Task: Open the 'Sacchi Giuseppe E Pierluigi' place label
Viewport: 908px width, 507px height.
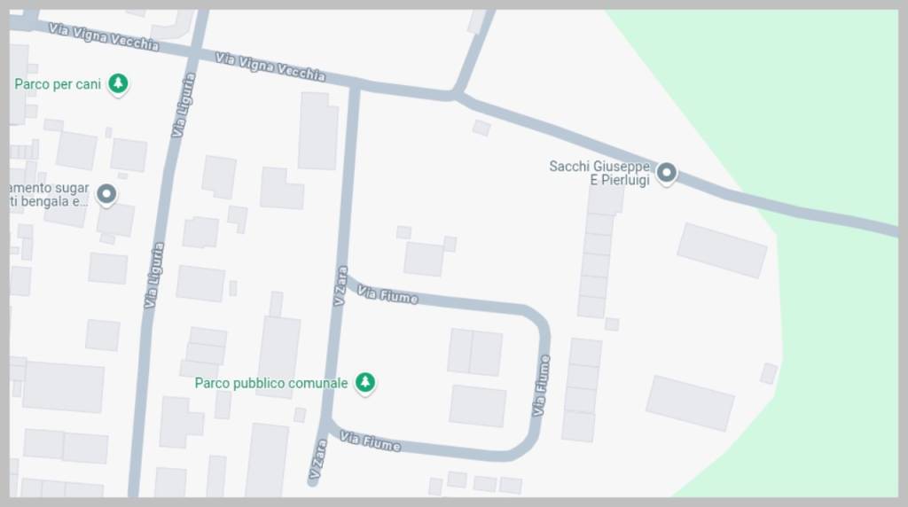Action: click(599, 173)
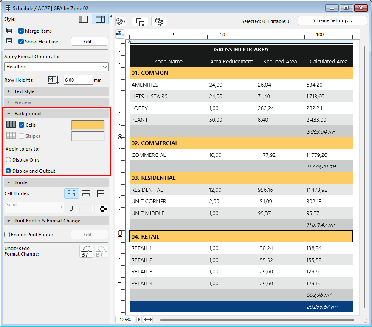This screenshot has height=327, width=372.
Task: Click the fit-width icon beside zoom
Action: (x=148, y=319)
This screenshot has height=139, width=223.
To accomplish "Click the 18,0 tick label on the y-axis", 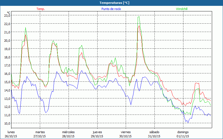I will coord(7,57).
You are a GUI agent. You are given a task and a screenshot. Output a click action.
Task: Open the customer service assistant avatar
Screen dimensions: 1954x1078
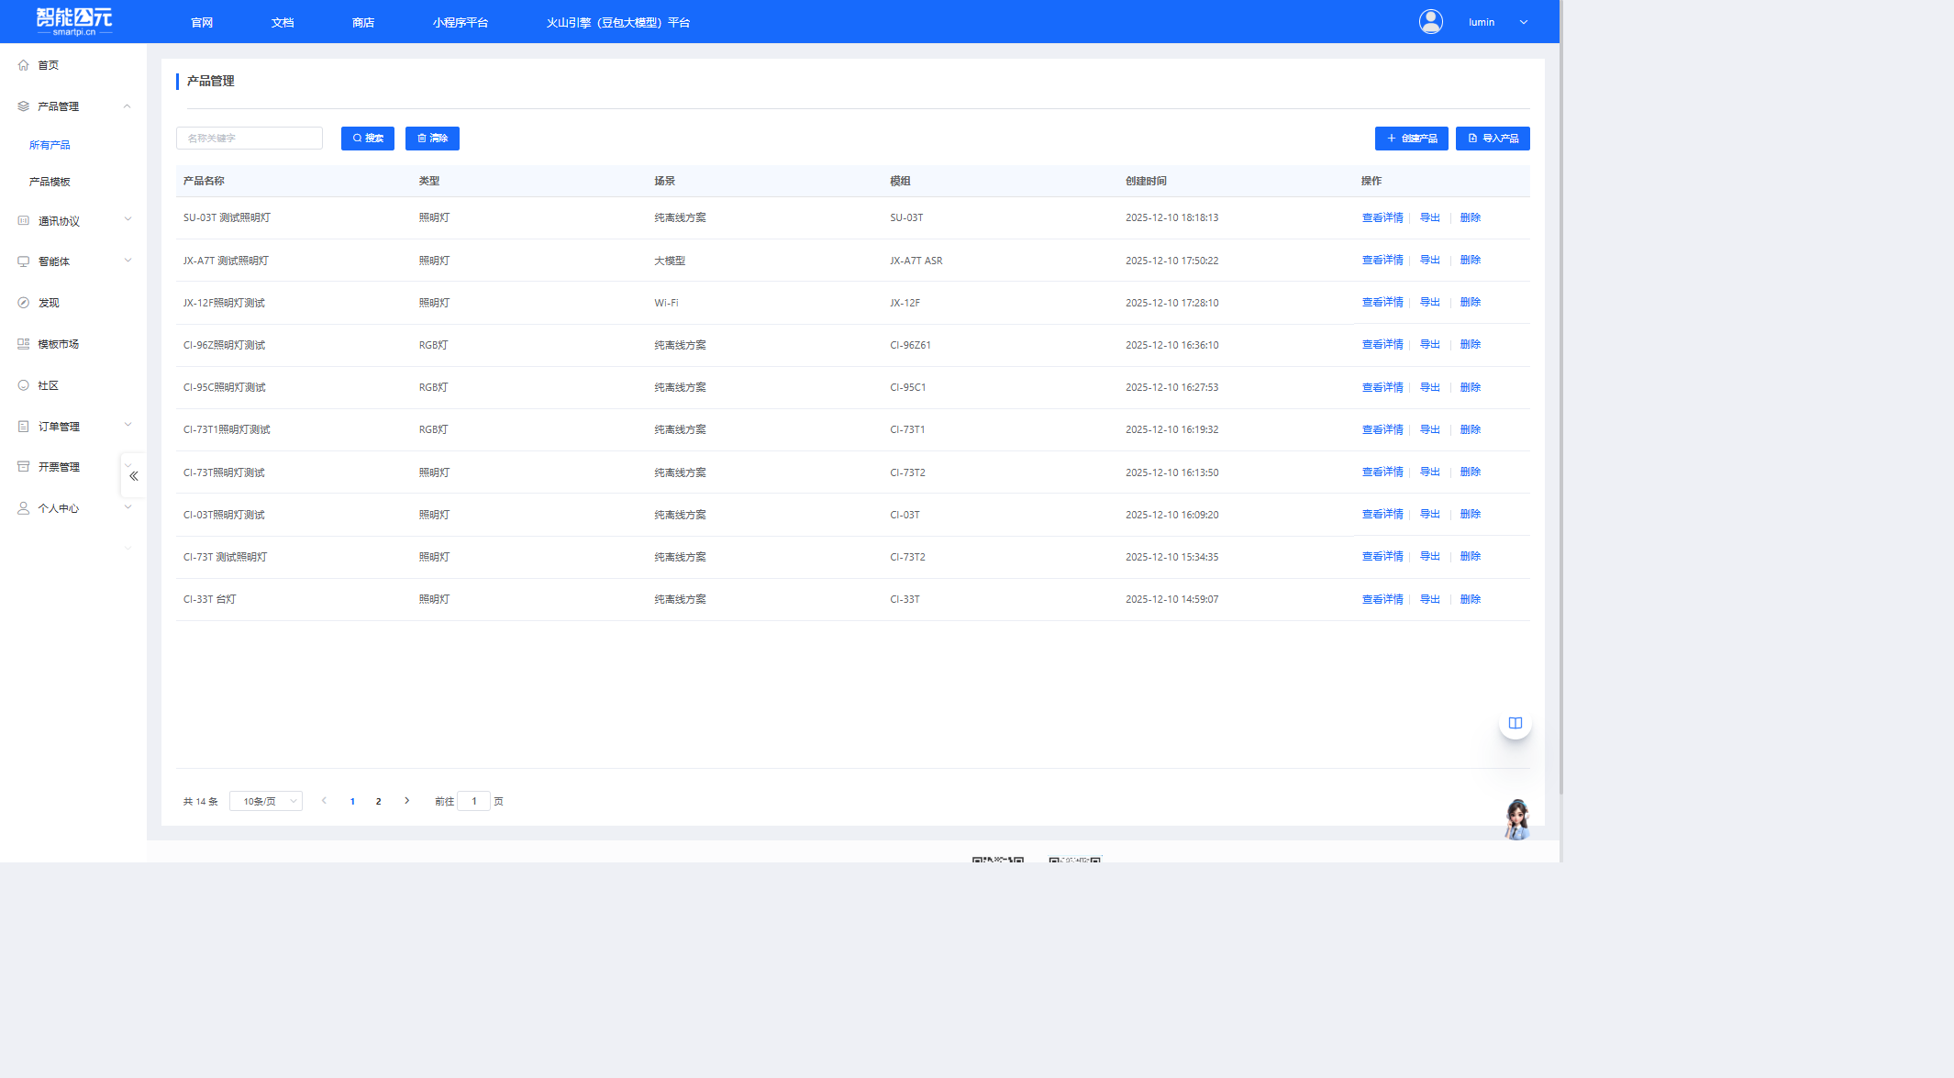[1516, 819]
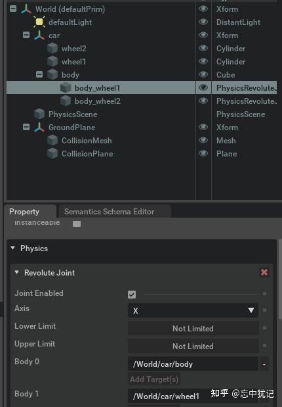Open the Axis dropdown showing X
The image size is (282, 407).
coord(193,310)
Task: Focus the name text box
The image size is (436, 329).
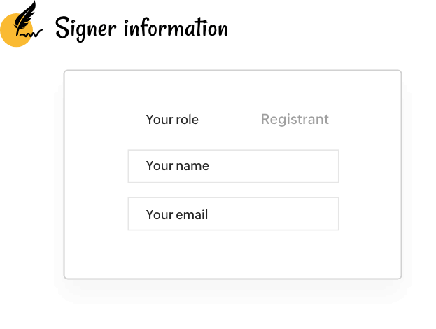Action: click(233, 166)
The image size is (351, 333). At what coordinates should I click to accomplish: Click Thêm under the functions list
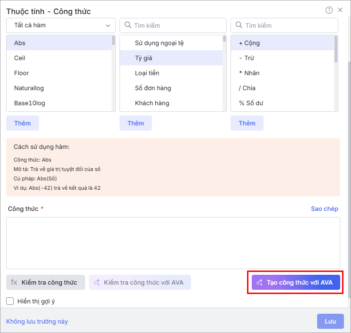click(23, 123)
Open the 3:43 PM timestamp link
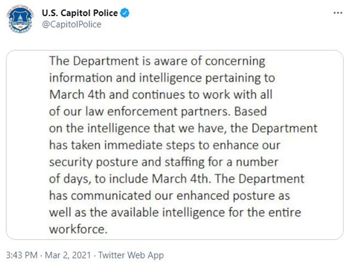The height and width of the screenshot is (266, 349). click(x=22, y=255)

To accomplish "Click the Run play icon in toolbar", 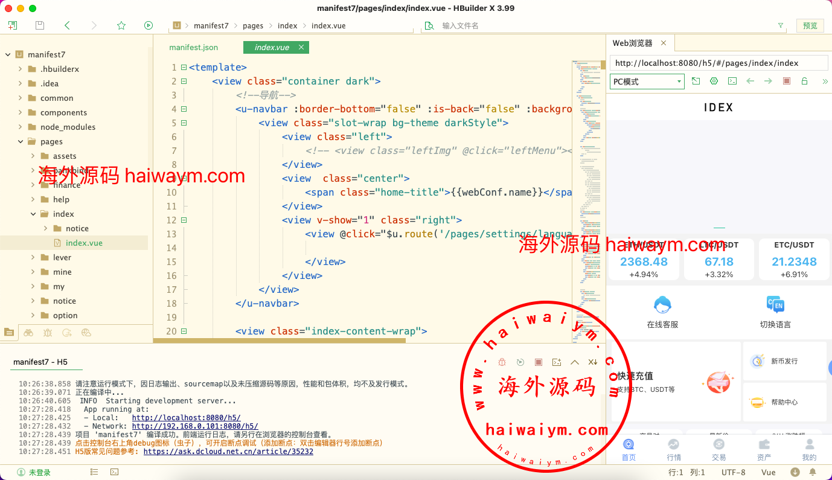I will click(x=149, y=25).
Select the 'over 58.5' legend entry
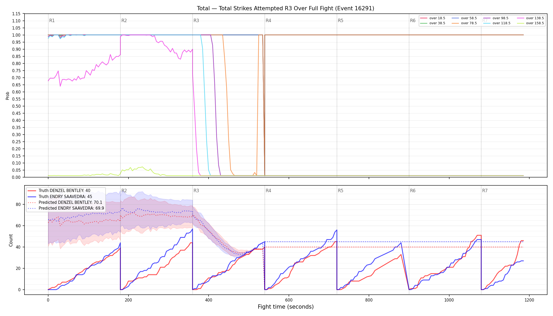The image size is (553, 316). click(x=464, y=18)
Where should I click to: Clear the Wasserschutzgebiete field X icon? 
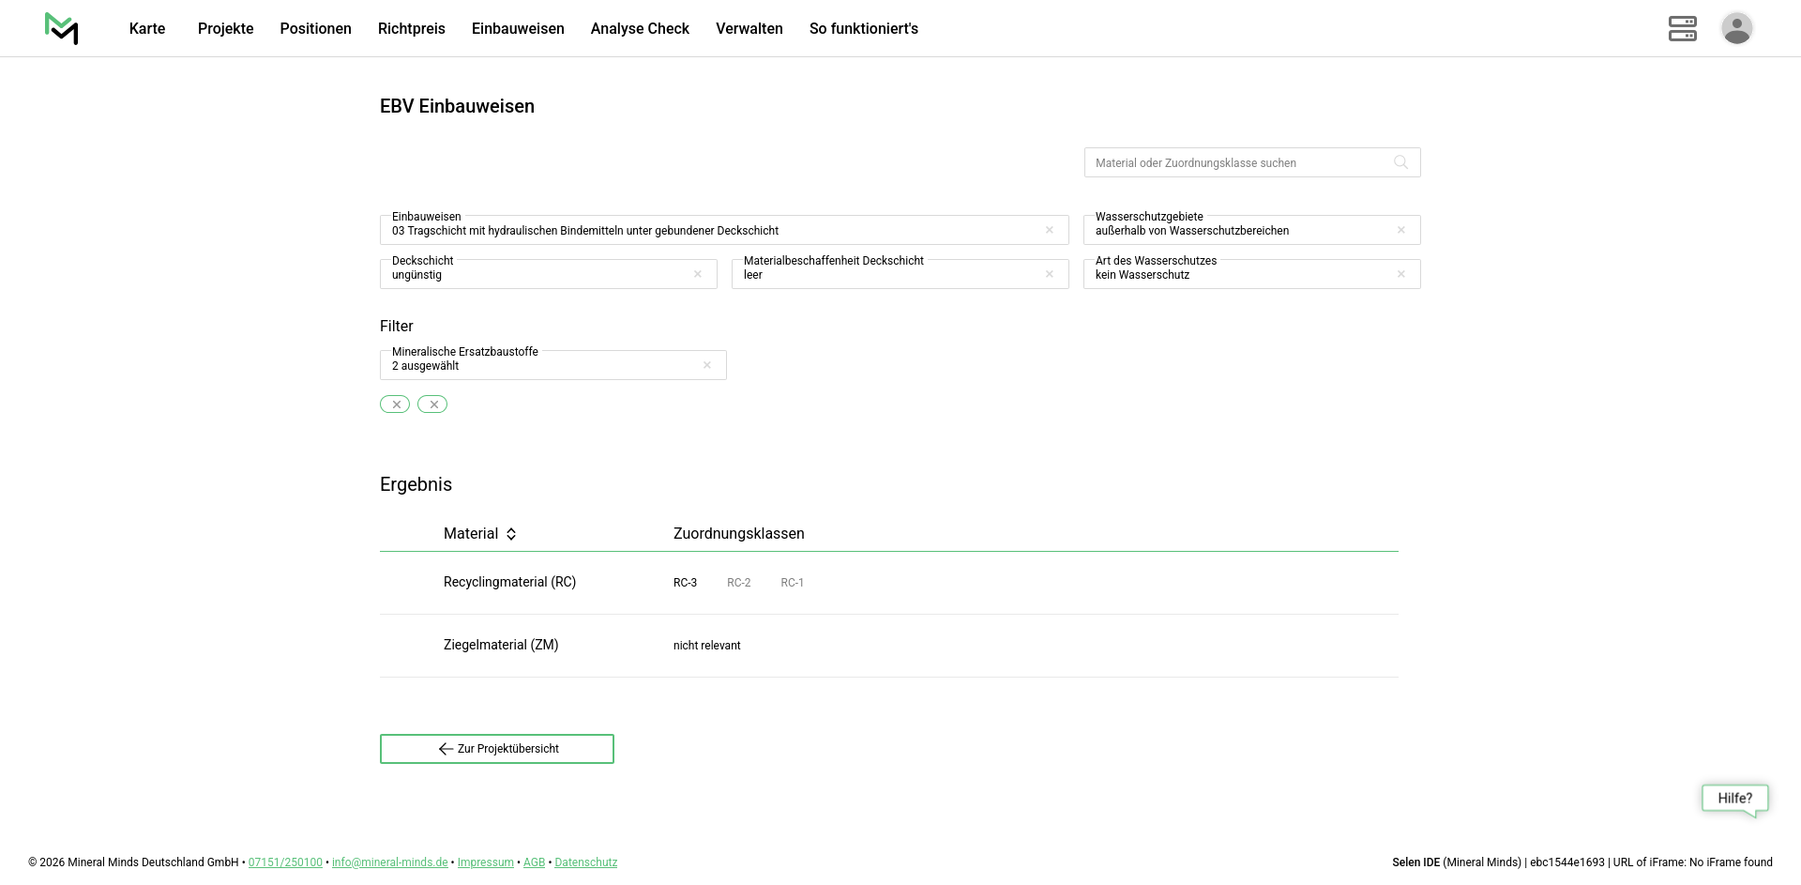1401,230
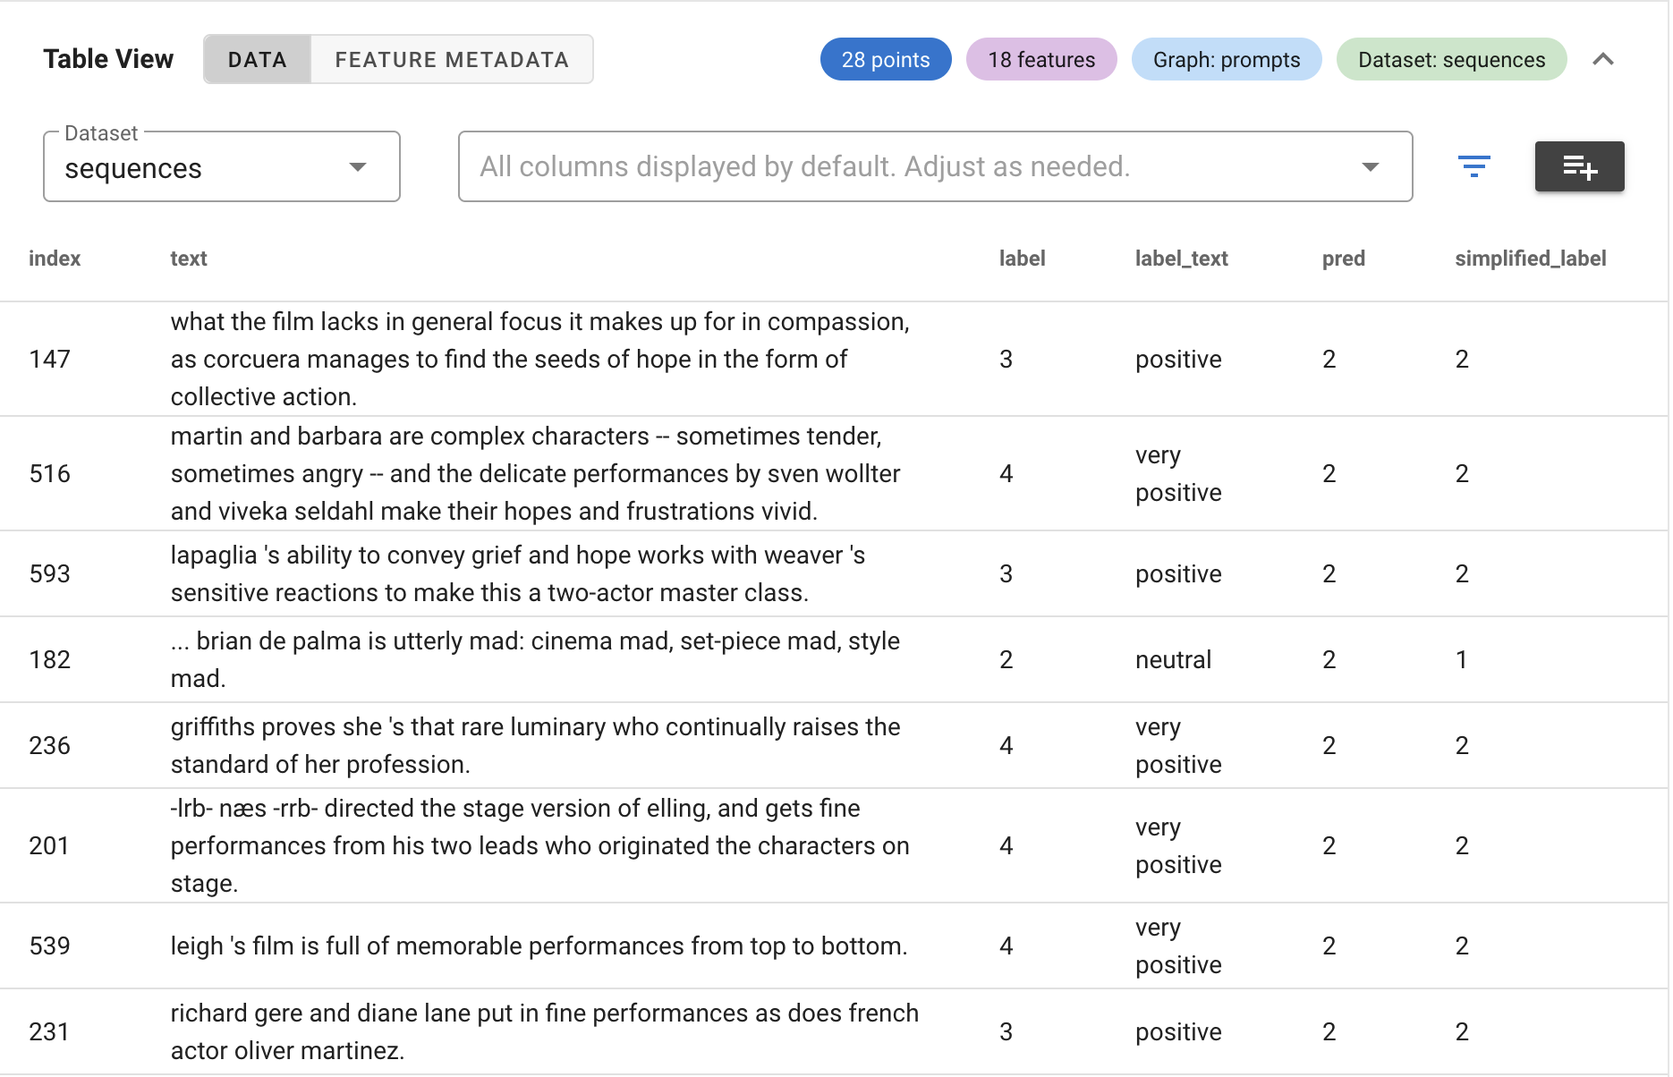The height and width of the screenshot is (1077, 1673).
Task: Click the column display input field
Action: click(x=895, y=166)
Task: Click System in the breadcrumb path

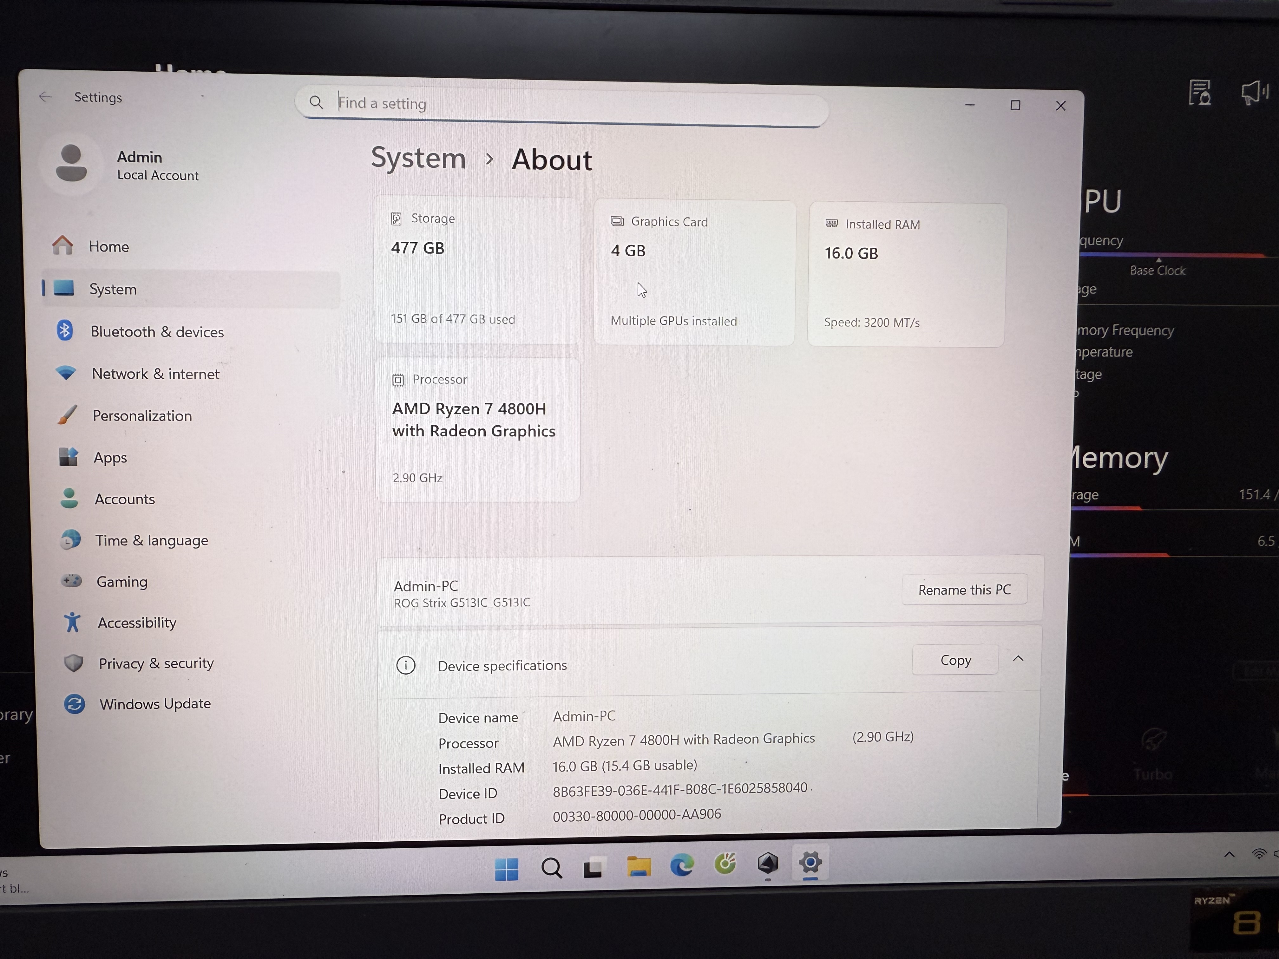Action: (418, 158)
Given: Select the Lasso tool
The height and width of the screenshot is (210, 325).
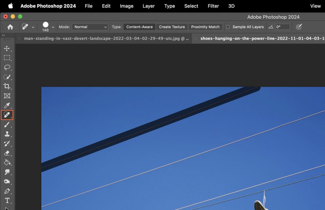Looking at the screenshot, I should (x=7, y=67).
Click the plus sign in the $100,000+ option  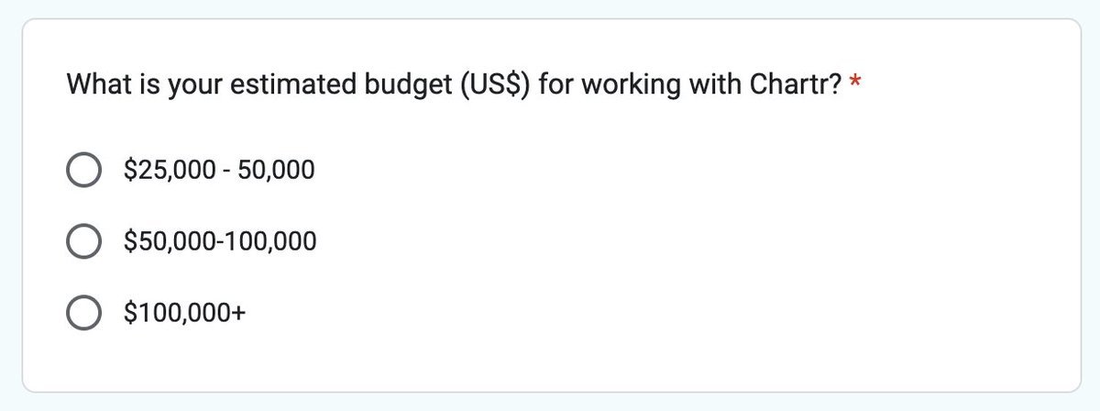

-----

Work to be completed
In the part of the listing above that opens with the line containing "Task: Click System in the breadcrumb path" and runs through the end of the listing, switch "plus sign" to "minus sign" and give those lines again with everything else unchanged. Leave the pictures out of your answer.

Correct response
Task: Click System in the breadcrumb path

Action: (418, 158)
Given: Select the Lasso tool
The height and width of the screenshot is (210, 325).
Looking at the screenshot, I should (x=7, y=67).
Click the minus sign in the $100,000+ option  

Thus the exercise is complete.